• **TEXTE DE LECTURE**
DES SAUTES DE CONCENTRATION
Bien évidemment, Lyon présente un bilan 2010 exceptionnel. Six victoires et trois nuls, le ciel est bleu azur au-dessus de Tola-Vologe. Mais les résultats ne doivent pas cacher les performances sinusoïdales de l'OL. La rencontre face à Saint-Etienne est sur ce point exemplaire. Lyon n'a joué qu'une mi-temps. Comme face à Nancy (0-2), Lorient (1-3) ou Paris (2-1). Face à Marseille dimanche prochain, et plus généralement dans le sprint final, Lyon ne devra pas se contenter de réagir. Il lui faudra montrer plus de constance dans ses prestations.
PAS A LA HAUTEUR FACE AUX "PETITS"

• **DONNÉES FOURNIES**
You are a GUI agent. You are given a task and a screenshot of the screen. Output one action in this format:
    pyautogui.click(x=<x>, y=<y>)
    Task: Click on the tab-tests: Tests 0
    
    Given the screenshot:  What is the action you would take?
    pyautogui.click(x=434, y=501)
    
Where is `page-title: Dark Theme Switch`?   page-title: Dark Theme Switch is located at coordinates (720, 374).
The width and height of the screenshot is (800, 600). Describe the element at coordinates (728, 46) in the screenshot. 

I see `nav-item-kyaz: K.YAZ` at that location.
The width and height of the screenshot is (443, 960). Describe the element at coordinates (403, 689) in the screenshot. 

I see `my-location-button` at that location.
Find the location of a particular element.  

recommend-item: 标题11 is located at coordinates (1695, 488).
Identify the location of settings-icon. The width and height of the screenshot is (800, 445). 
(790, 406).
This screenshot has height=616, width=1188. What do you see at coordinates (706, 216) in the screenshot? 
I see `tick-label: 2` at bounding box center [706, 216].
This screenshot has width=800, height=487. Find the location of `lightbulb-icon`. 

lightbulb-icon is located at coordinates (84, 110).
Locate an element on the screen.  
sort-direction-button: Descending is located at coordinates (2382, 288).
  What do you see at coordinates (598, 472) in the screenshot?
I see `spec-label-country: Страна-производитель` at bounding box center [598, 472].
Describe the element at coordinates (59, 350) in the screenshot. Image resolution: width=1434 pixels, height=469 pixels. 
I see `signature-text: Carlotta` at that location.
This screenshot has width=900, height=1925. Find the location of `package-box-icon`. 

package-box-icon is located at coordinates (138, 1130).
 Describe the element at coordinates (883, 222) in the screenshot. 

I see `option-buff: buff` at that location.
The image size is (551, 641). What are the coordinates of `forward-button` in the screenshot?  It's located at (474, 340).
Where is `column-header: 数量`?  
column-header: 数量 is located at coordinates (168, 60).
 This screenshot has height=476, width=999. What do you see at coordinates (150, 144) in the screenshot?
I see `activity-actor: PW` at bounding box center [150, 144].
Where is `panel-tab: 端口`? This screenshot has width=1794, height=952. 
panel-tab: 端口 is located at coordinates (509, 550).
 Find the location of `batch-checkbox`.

• **CONSIGNE**
Recopiez le passage du texte sur Lyon de « DES SAUTES DE » à « dans ses prestations. », en remplaçant « rencontre » par « match ». Ces données proviennent d'une autre source.

• **RÉPONSE**
DES SAUTES DE CONCENTRATION
Bien évidemment, Lyon présente un bilan 2010 exceptionnel. Six victoires et trois nuls, le ciel est bleu azur au-dessus de Tola-Vologe. Mais les résultats ne doivent pas cacher les performances sinusoïdales de l'OL. La match face à Saint-Etienne est sur ce point exemplaire. Lyon n'a joué qu'une mi-temps. Comme face à Nancy (0-2), Lorient (1-3) ou Paris (2-1). Face à Marseille dimanche prochain, et plus généralement dans le sprint final, Lyon ne devra pas se contenter de réagir. Il lui faudra montrer plus de constance dans ses prestations.